◆ **ФРАГМЕНТ ТЕКСТА**:
--

Так вот. Прошу понять, что невозможно пересказывать книгу, которая представляет собою спрессованную до предела, то есть до голых цифр, характеристику человечества (мы не знаем ни одного еще более результативного способа спрессовывания каких-либо явлений). Ведь книга эта уже сама по себе является экстрактом. Выжимкой. В рецензии даже невозможно хотя бы кратенько изложить наиболее своеобразные разделы. Разве что упомянуть душевные болезни: оказывается, сейчас больше людей сходит с ума за одну минуту, нежели вообще было живших на Земле несколько десятков поколений тому назад. Представьте себе человечество, состоящее исключительно из умалишенных. Или вот болезни, связанные с новообразованиями, которые я в своей первой медицинской работе 35 лет назад назвал «соматическим бешенством», как бы самоубийственным обращением тела против самого себя. Ведь в принципе они представляют собою исключение из правил жизни, ошибку ее развития, но это исключение, охваченное статистикой, этот гигантский молох, эта масса раковых клеток в отнесении к одной минуте как бы свидетельствует о слепоте процессов, которым, однако же, мы обязаны своим появлением в этом мире.
Несколькими страницами дальше размещаются вещи более мрачные. О разделах, посвященных принуждениям, насилиям, половым извращениям, странным культам, мафиям, бандитским шайкам, я не стану упоминать. Картина того, что люди творят с людьми, чтобы их мучить, унижать, уничтожать, наживаться на их болезнях, здоровье, старости, детстве, уродствах, и к тому же неустанно, каждую минуту, может привести в ужас даже присяжного мизантропа, который был уверен, что ни одна человеческая мерзость не ускользнула от его внимания. Но довольно об этом.

--

◆ **ИСХОДНЫЕ ДАННЫЕ**:
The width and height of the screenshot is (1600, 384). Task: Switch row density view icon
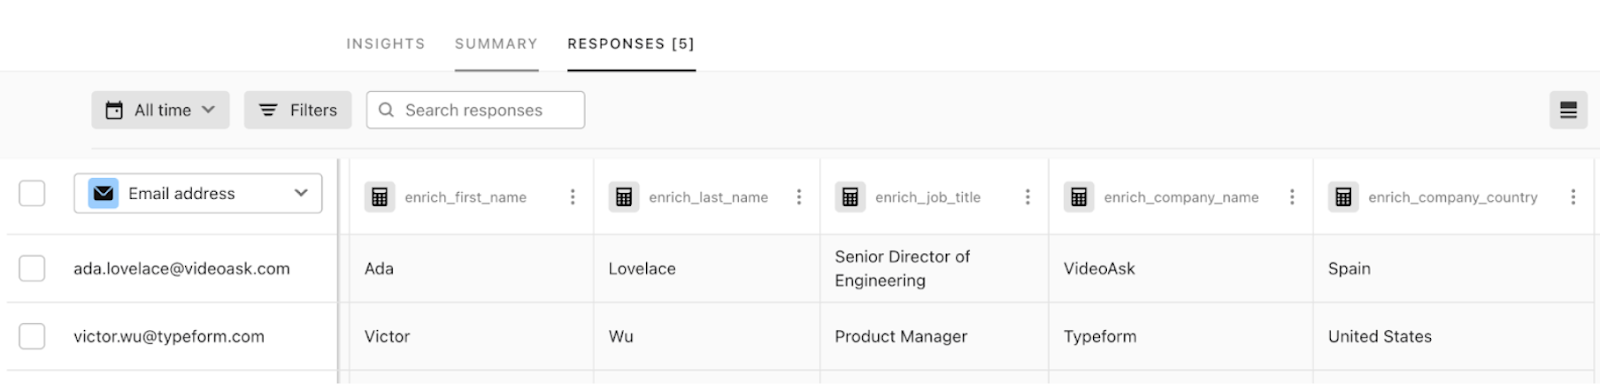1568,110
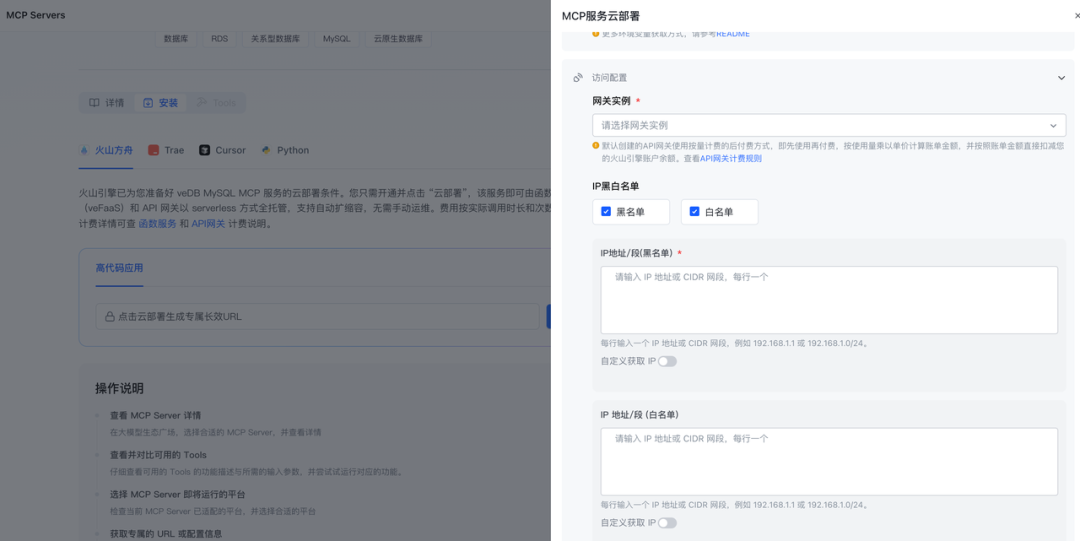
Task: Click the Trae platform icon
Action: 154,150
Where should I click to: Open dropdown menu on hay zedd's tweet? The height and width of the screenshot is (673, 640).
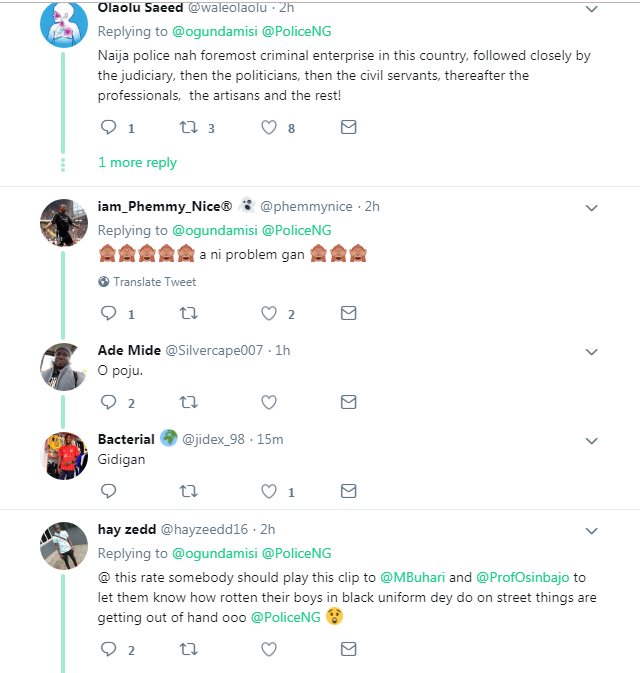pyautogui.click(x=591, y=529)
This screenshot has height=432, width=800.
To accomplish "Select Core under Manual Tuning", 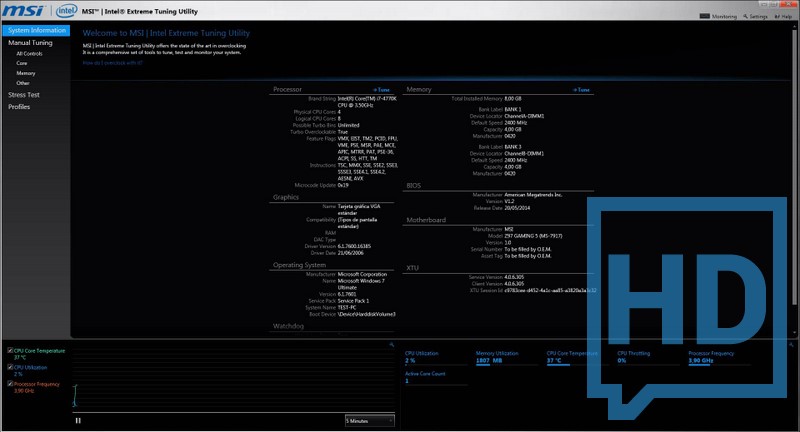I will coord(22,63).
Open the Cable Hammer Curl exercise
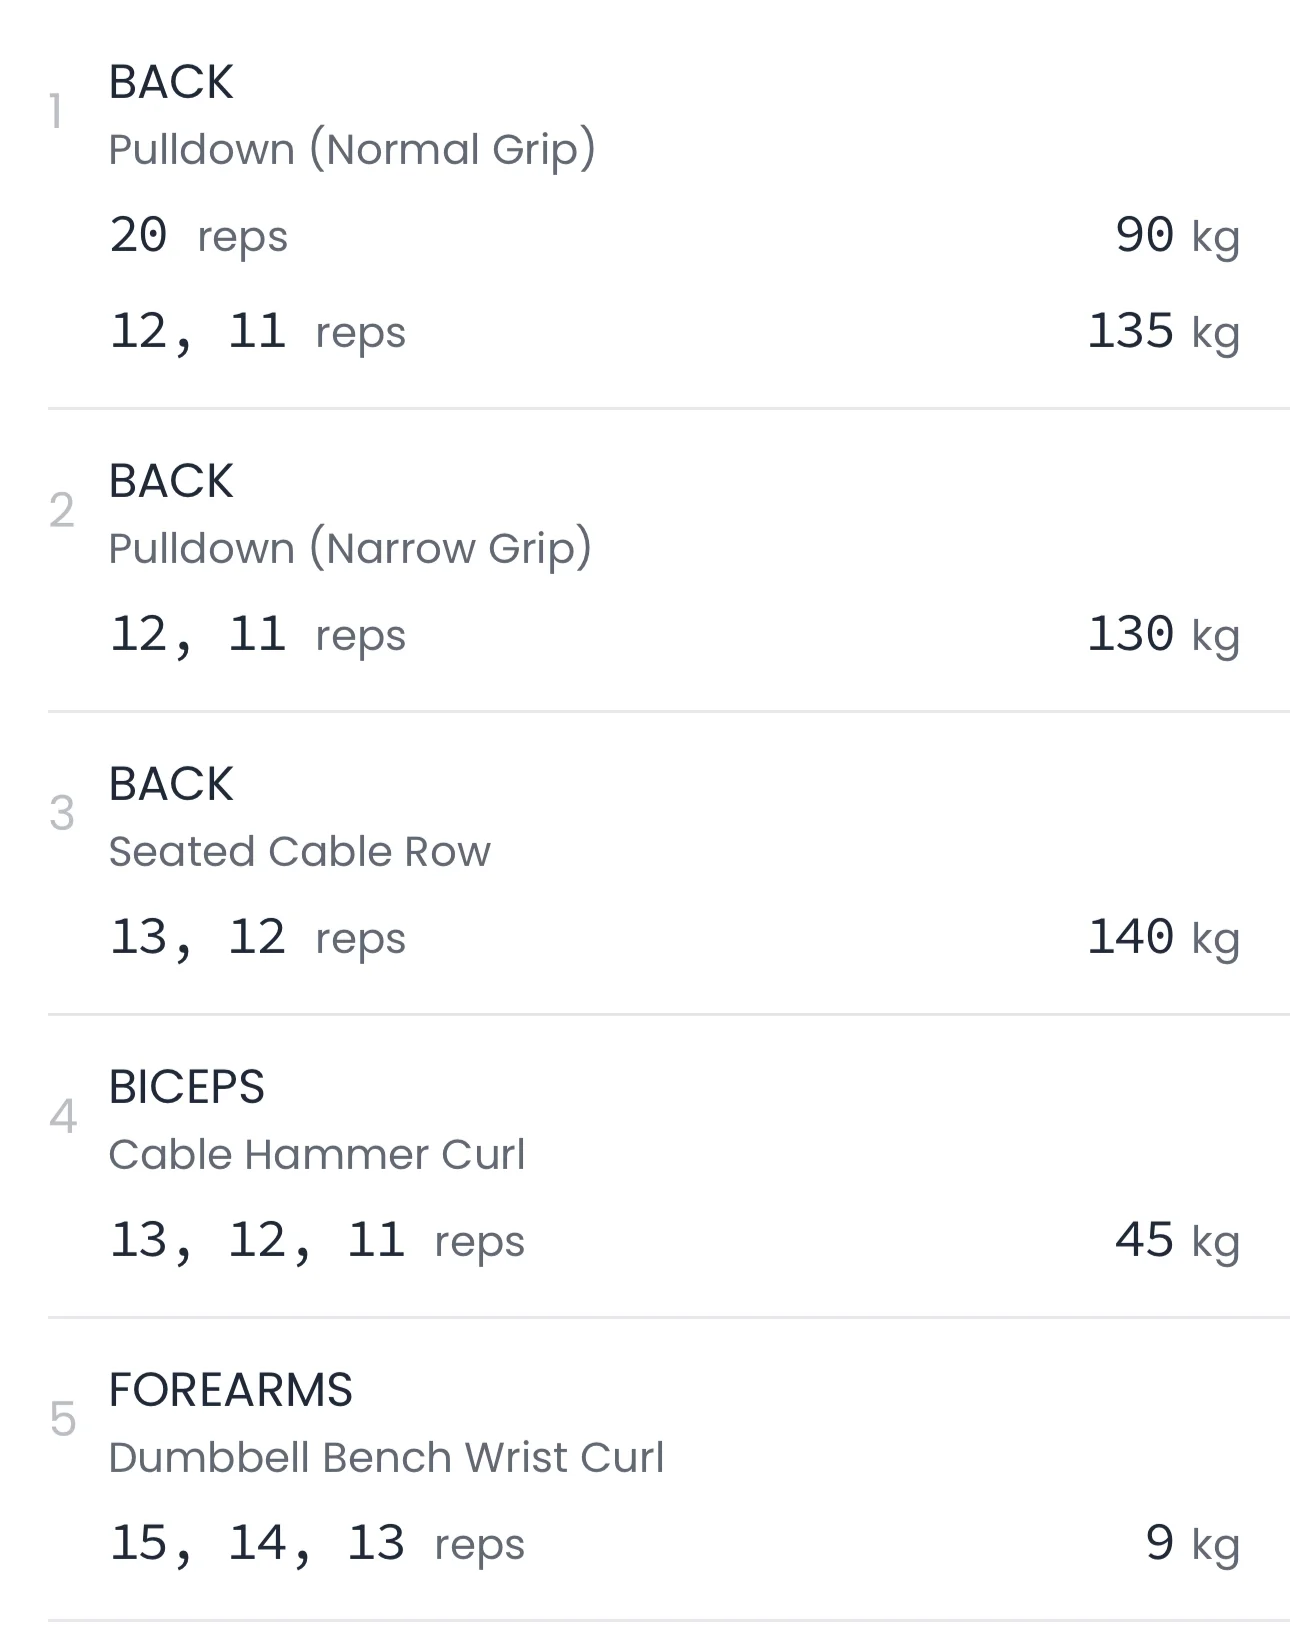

--

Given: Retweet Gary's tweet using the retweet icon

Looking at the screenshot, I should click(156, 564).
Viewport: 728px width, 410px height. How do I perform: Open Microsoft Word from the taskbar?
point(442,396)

--

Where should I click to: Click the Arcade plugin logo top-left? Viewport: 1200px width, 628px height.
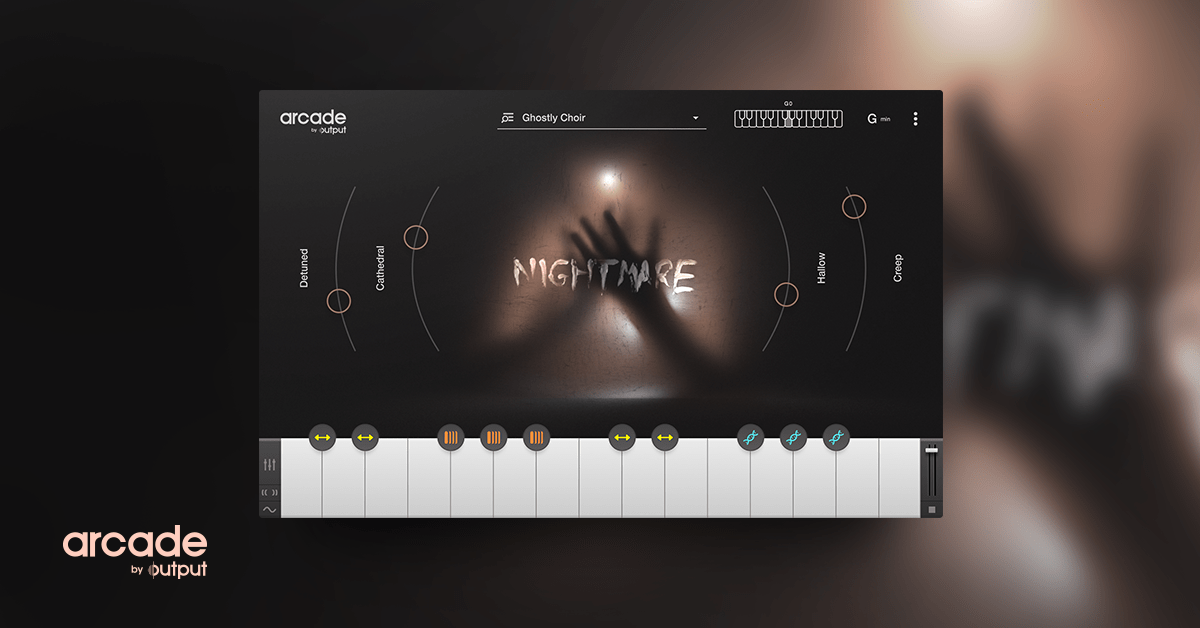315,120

--

◆ **ЗАДАНИЕ**: Продолжите рецензию на книгу, описывающую человечество в цифрах, начиная с места сразу после её последнего предложения.

◆ **ВАШ ОТВЕТ**:
Была ли нужна эта книга? Член Французской академии написал в «Ле Монд», что она была неизбежна, что она должна была появиться. Наша цивилизация, писал он, все подсчитывает, измеряет, оценивает, взвешивает, преступает все законы и запреты, хочет все знать, но, становясь все многочисленнее, постепенно теряет возможность глубже познавать себя, так сказать, теряет «прозрачность». Она ни на что не набрасывается с таким ожесточением, как на то, что все еще сопротивляется ей. Поэтому нет ничего странного в том, что она пожелала иметь собственный портрет, настолько верный, какого еще не бывало, и столь же объективный (ведь объективизм – это требование рассудка и дня), и вот получила снимок, какие делает репортерская камера – кадрированный и без ретуши.
Пожилой господин заменил ответ на вопрос о необходимости «Одной минуты» уловкой: она появилась, ибо, будучи плодом своего времени, не могла не появиться. Однако вопрос остался. Я заменил бы его более скромным: действительно ли из этой книги следует, что человечество как целое показано быть не может? Статистические таблицы играют роль замочной скважины, в которую читатель, как Любопытный Том[150], рассматривает огромное обнаженное человеческое тело, занятое своими повседневными делами. В замочную скважину невозможно увидеть все сразу. К тому же, что, вероятно, еще важнее, подсматривающий оказывается один на один не только со всем своим родом, но и с его судьбой.